Obwohl viele Unternehmen das Mutualisierungsparadigma übernehmen könnten, wird diese Aktivität hauptsächlich von den folgenden Interessengruppen bevorzugt:
Sparkassen
Sparkassen und Bausparkassen
Versicherungsgesellschaften
Bei den meisten Versicherungsgesellschaften erhalten die Mitglieder am Ende eines jeden Kalenderjahres Ausschüttungen aus den gesamten Gewinnen der vorangegangenen 12 Monate. Aber Banken und andere Finanzinstitute würden sich nicht mit solcher Begeisterung auf diese Vereinbarung einlassen, wenn sie auf ihrer Seite keine hohen Gewinnchancen sähen. Und dies kommt in der Regel in Form von Kostensenkungsmaßnahmen daher. Diese Institute teilen und senken ihre eigenen Kosten in Infrastruktur und Betrieb, indem sie ihre Vermögenswerte mutualisieren.

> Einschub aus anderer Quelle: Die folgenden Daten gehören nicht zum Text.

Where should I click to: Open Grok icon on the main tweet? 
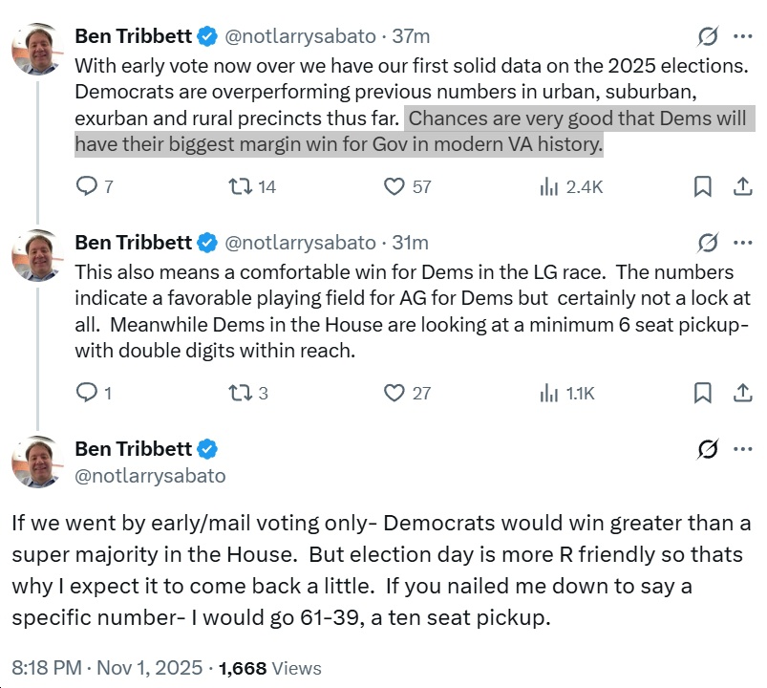pyautogui.click(x=708, y=449)
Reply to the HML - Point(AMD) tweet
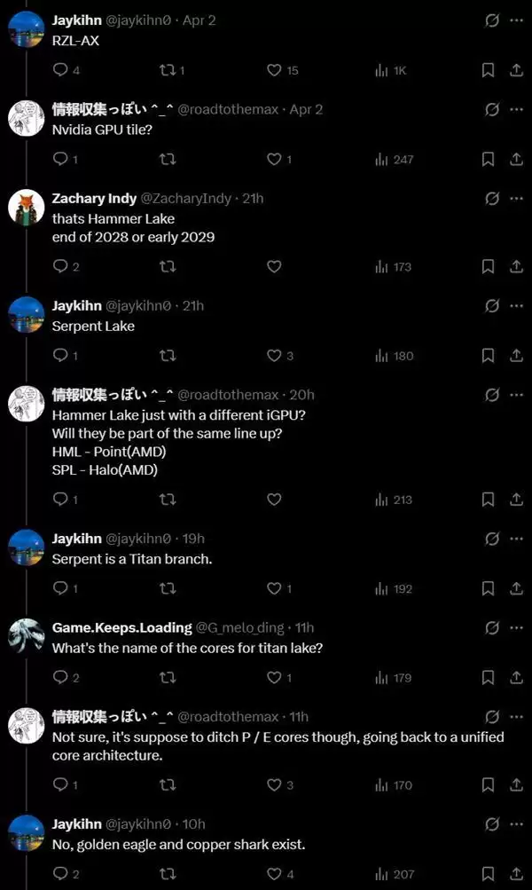This screenshot has height=890, width=532. click(60, 500)
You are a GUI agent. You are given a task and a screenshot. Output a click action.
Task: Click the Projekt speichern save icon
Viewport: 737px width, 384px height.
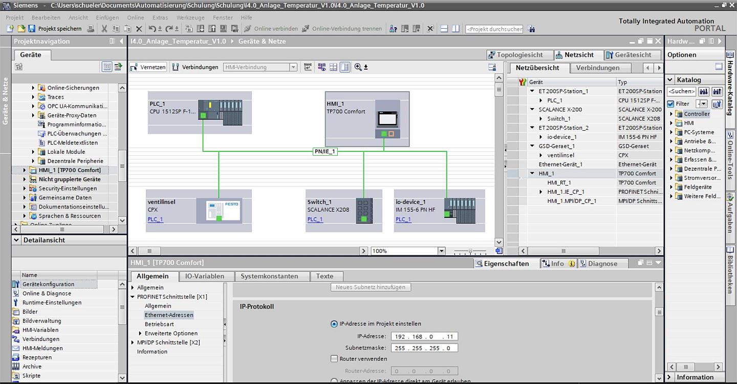(32, 29)
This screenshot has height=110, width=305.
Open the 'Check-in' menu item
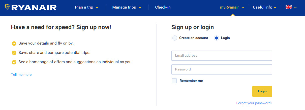[x=163, y=7]
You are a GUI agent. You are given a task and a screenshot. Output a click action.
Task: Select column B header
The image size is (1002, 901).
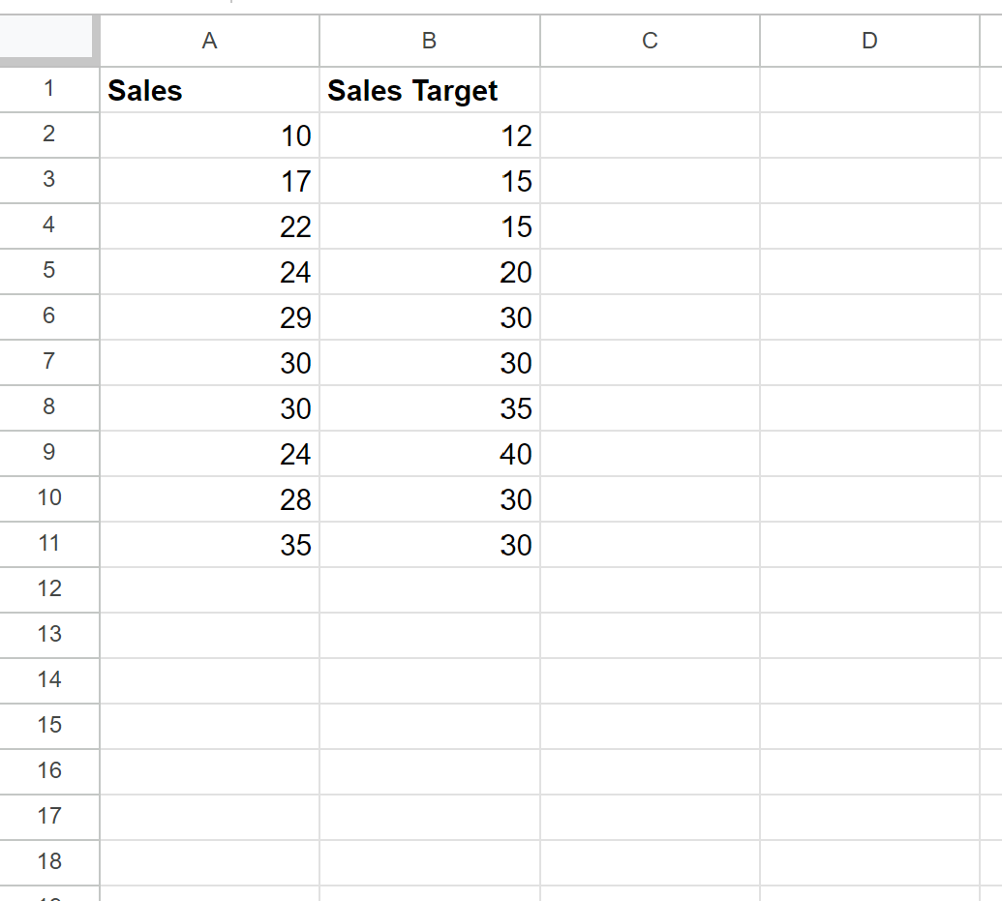click(x=430, y=41)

Entmutualisierung erklärt: Die Umkehrung der Mutualisierung
Viele Institute neigen dazu, ihre Strukturen in die entgegengesetzte Richtung der Mutualisierung zu lenken, indem sie sich für eine Entmutualisierung ihrer Vermögenswerte entscheiden, ein Prozess, bei dem mitgliedereigene Unternehmen ihr Modell in eine aktionärseigene Struktur umwandeln. Dieser Schritt ist oft ein Vorbote für den Börsengang (IPO) des Unternehmens. Dies würde eine Abkehr von Versicherungsgesellschaften bedeuten, die das Wort „mutual“ tatsächlich in ihrem Namen tragen, da der Akt der Entmutualisierung der Art von Kultur widerspricht, die ihre Namen suggerieren.
Aber in jedem Fall werden den Versicherungsnehmern in diesen Szenarien entweder Geld oder Aktien des Unternehmens angeboten, als Gegenleistung für die Aufgabe ihrer Eigentumsrechte, Aktien oder Geld im Austausch für ihre Eigentumsrechte.
Wichtig
Der Begriff Mutualisierung kann auch auf jeden Prozess angewendet werden, bei dem zwei Parteien eine für beide Seiten zufriedenstellende Vereinbarung treffen, wie z. B. eine Mediation, als Methode der rechtlichen Abhilfe oder Konfliktlösung.